[Element and text position data]
* Begin *

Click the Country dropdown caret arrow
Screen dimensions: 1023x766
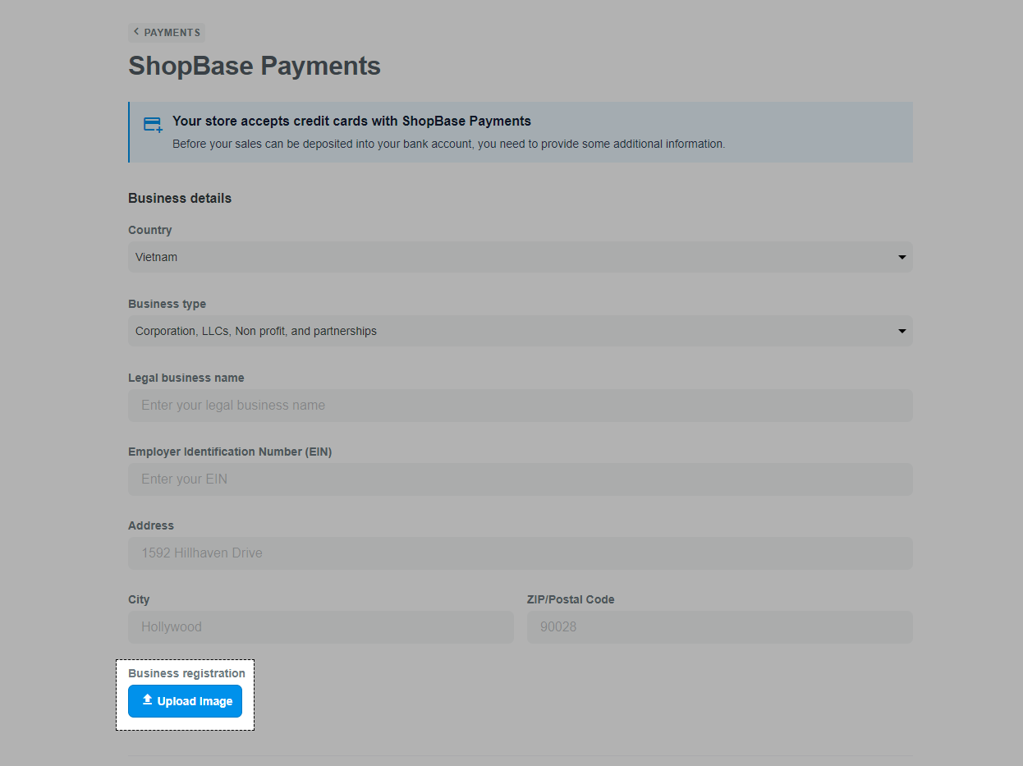click(901, 258)
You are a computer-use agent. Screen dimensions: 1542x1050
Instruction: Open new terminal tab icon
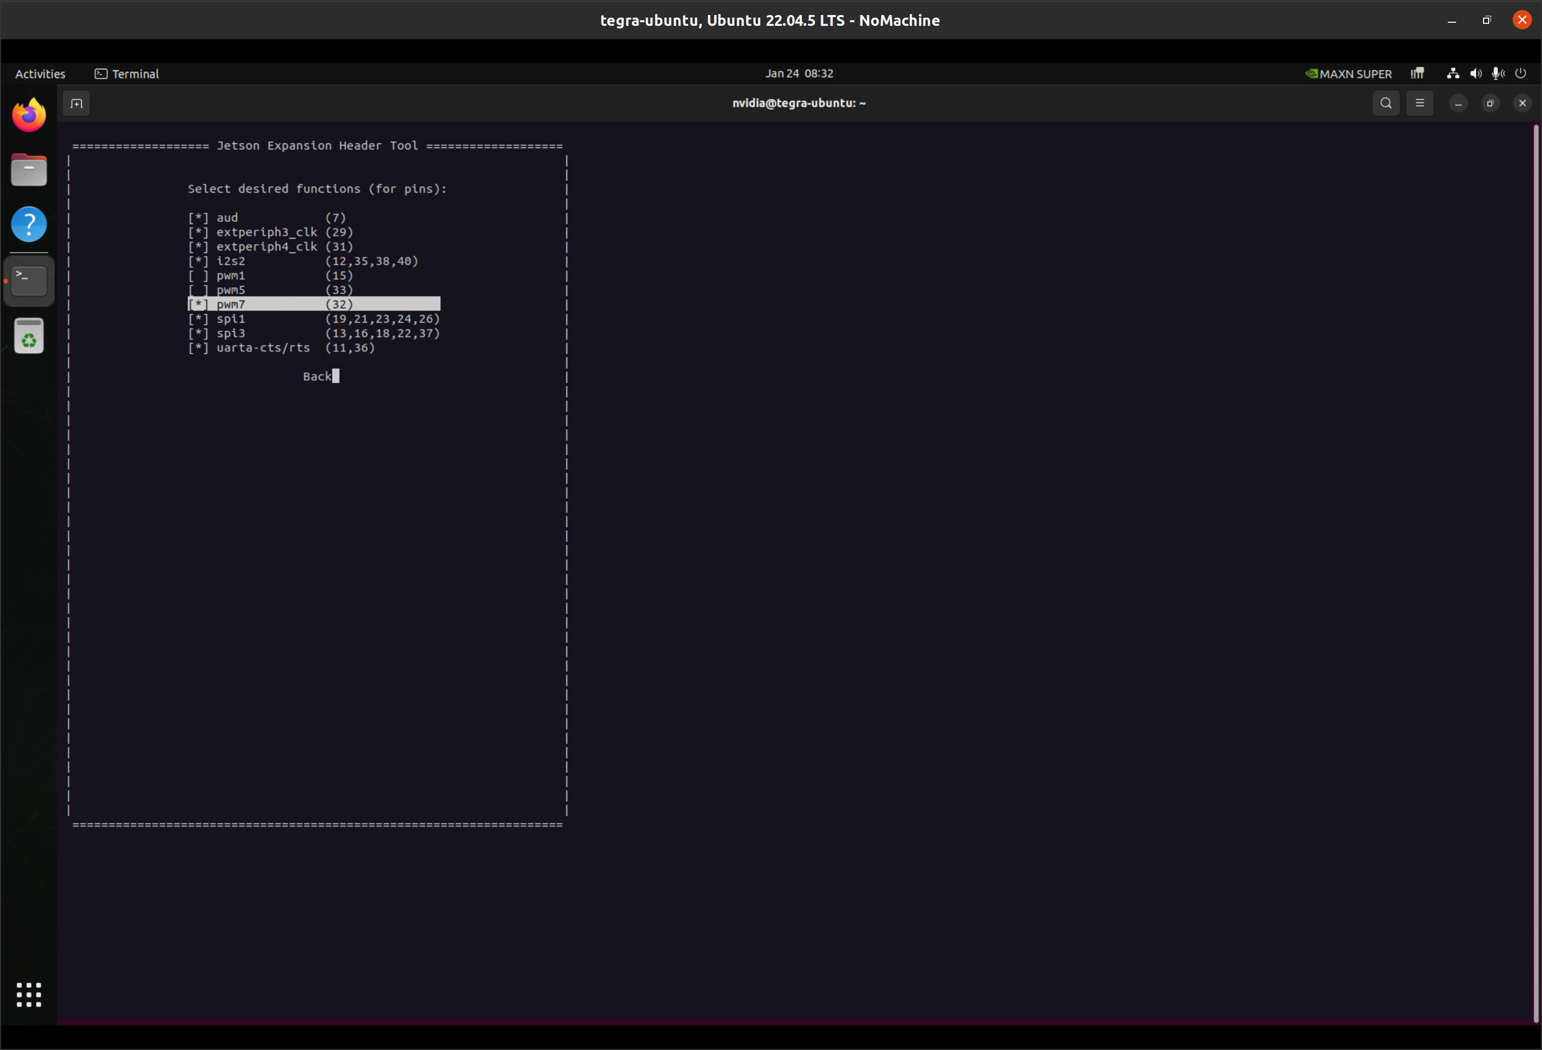(76, 103)
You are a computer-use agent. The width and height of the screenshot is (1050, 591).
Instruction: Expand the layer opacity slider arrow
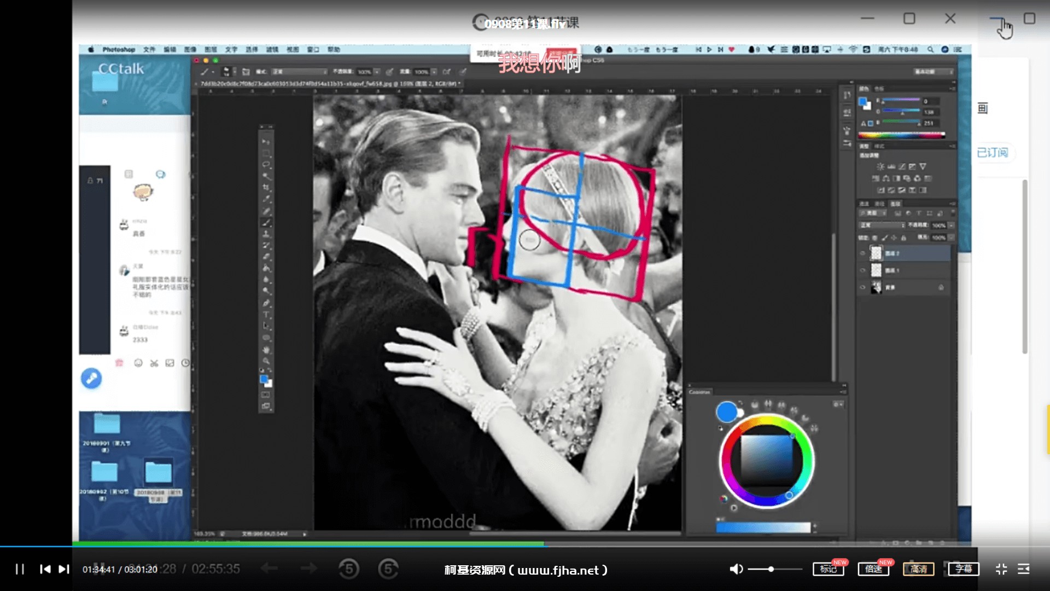click(952, 225)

* End *

• Aim: Can you arrange all of the lines above as a Markdown table with a "Row" column for the row number and a "Line" column for the line, skipping blank lines and leaving the pictures out?

• In response:
| Row | Line |
|---|---|
| 1 | Click the Country dropdown caret arrow |
| 2 | Screen dimensions: 1023x766 |
| 3 | click(901, 258) |
| 4 | You are a computer-use agent. Screen dimensions: 1542x1050 |
| 5 | Instruction: Open new terminal tab icon |
| 6 | (76, 103) |
| 7 | You are a computer-use agent. The width and height of the screenshot is (1050, 591). |
| 8 | Instruction: Expand the layer opacity slider arrow |
| 9 | click(952, 225) |